(Records to use begins)

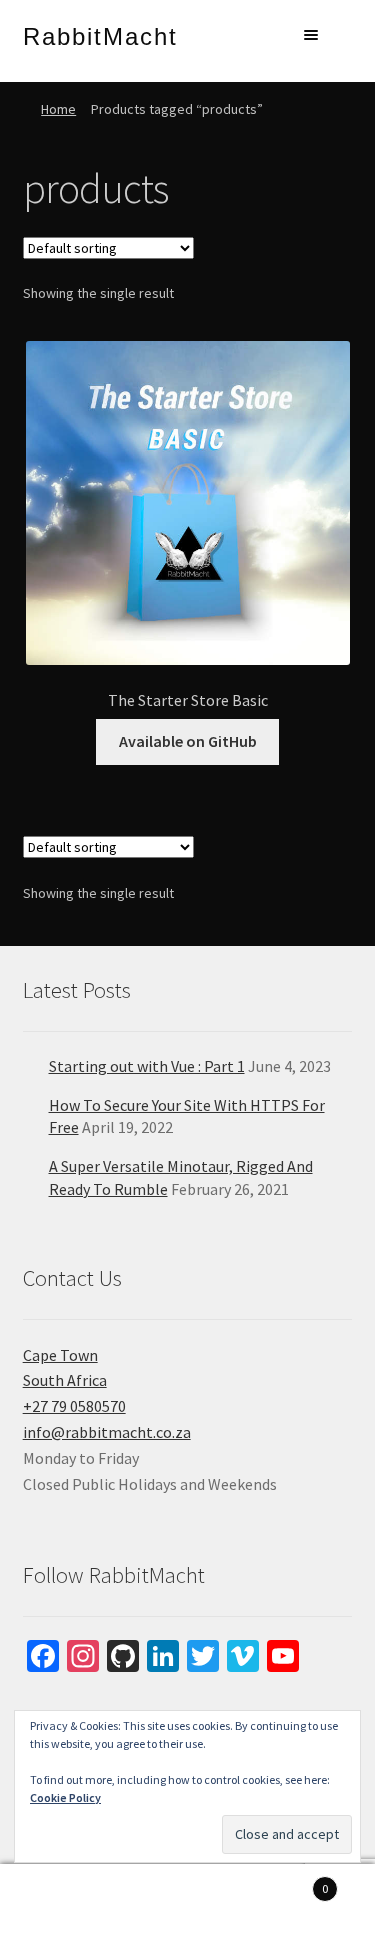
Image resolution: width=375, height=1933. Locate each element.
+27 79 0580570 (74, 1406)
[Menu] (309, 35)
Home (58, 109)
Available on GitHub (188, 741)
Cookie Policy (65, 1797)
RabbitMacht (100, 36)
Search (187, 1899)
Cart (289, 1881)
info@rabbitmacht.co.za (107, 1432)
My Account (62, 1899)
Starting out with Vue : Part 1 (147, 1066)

(Records to use ends)

Repeat only what runs from the line holding "Search (187, 1899)" to the end of the data, keeping every line exactly as written, first and last included.

Result of the task:
Search (187, 1899)
Cart (289, 1881)
info@rabbitmacht.co.za (107, 1432)
My Account (62, 1899)
Starting out with Vue : Part 1 (147, 1066)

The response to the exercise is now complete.